◆ PROBLEM REQUIREMENTS:
In the data below, find each line that contains the word "agent" and copy it.

SUPPLIED MATERIAL Block Start

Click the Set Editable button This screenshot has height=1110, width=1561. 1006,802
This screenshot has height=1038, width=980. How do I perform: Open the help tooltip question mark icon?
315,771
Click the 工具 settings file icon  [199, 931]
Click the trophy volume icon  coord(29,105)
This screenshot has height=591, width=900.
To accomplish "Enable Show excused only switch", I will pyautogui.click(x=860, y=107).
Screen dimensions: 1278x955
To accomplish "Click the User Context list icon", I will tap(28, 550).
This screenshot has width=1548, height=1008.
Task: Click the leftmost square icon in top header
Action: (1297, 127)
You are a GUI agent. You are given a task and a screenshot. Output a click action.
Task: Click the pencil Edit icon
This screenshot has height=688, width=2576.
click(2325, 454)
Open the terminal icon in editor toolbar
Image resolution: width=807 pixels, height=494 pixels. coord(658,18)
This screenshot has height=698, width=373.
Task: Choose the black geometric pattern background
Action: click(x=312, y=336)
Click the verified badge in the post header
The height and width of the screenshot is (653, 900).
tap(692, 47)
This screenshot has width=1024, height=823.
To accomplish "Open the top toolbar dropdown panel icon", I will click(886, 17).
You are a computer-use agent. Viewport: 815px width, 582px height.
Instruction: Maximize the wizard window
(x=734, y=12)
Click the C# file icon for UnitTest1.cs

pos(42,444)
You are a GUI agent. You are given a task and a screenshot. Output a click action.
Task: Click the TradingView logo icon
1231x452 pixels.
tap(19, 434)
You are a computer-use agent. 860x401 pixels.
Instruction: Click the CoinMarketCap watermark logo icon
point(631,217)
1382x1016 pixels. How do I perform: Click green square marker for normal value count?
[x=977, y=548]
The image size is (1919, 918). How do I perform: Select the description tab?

SUPPLIED MATERIAL Block End

◆ EXERCISE ANSWER:
You are a GUI agent. You are given a task and a screenshot. Output a click action.
You are a computer-use agent. Viewport: 815px width, 582px height.
You are a GUI agent. You are given a task and a screenshot. Output a click action.
You are a computer-use agent. 860x401 pixels.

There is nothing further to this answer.